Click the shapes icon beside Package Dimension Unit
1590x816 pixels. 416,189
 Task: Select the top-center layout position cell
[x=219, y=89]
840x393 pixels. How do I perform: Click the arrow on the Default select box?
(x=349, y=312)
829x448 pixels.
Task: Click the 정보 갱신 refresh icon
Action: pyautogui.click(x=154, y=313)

# What is needed
Return every line of the data above unchanged, in the same order.

# Answer to this task
Click the shapes icon beside Package Dimension Unit
1590x816 pixels. 416,189
 Task: Select the top-center layout position cell
[x=219, y=89]
840x393 pixels. How do I perform: Click the arrow on the Default select box?
(x=349, y=312)
829x448 pixels.
Task: Click the 정보 갱신 refresh icon
Action: pyautogui.click(x=154, y=313)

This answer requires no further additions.